-- Opening Marker --

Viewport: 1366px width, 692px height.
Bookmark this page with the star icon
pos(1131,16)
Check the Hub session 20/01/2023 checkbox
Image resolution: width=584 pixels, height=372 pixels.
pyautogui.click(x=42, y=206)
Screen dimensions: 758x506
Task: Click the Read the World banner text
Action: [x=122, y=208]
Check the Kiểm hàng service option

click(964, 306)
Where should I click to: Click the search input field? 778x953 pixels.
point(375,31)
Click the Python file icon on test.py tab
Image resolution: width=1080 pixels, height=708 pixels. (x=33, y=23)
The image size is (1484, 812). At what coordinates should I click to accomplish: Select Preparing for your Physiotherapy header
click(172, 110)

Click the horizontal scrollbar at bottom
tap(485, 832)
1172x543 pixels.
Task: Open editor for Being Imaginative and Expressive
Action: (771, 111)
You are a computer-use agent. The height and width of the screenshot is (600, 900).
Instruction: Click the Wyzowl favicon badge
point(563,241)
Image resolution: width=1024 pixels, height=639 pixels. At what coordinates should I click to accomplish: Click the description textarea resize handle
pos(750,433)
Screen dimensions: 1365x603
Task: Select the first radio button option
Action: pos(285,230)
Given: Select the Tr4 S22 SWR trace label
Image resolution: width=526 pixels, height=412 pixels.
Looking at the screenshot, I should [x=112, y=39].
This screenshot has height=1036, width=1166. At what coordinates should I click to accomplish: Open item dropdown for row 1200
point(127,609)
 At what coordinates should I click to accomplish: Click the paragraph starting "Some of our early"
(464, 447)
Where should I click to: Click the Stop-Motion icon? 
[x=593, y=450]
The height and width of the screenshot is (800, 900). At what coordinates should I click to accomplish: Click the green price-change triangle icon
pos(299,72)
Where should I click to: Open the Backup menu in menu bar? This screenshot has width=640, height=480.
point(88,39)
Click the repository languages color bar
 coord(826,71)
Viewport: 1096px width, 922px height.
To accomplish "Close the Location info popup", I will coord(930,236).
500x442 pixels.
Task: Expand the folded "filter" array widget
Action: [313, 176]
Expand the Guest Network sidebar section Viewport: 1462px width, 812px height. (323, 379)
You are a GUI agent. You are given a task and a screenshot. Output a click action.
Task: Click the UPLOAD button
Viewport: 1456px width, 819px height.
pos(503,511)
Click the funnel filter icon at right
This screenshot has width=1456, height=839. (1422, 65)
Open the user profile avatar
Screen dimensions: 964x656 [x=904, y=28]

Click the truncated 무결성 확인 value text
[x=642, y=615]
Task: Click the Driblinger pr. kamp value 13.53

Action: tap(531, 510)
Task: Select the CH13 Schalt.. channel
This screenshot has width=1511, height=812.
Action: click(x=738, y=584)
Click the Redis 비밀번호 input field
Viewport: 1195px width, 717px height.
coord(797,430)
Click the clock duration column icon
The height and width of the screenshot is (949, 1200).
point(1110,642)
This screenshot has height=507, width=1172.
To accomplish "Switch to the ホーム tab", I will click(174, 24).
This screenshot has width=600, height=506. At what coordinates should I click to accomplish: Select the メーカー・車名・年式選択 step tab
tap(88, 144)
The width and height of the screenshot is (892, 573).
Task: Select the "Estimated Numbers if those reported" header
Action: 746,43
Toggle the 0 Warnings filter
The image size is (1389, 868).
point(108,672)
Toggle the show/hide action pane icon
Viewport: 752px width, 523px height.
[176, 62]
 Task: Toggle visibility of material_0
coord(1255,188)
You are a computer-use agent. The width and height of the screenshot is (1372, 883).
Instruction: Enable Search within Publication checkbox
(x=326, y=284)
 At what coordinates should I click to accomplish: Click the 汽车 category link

-- Closing Marker --

-- Task objective --
Which lines above hold the string "computer"? Copy every one of them.

-- Result of the exercise --
You are a computer-use agent. The height and width of the screenshot is (600, 900).
You are a computer-use agent. The width and height of the screenshot is (1372, 883).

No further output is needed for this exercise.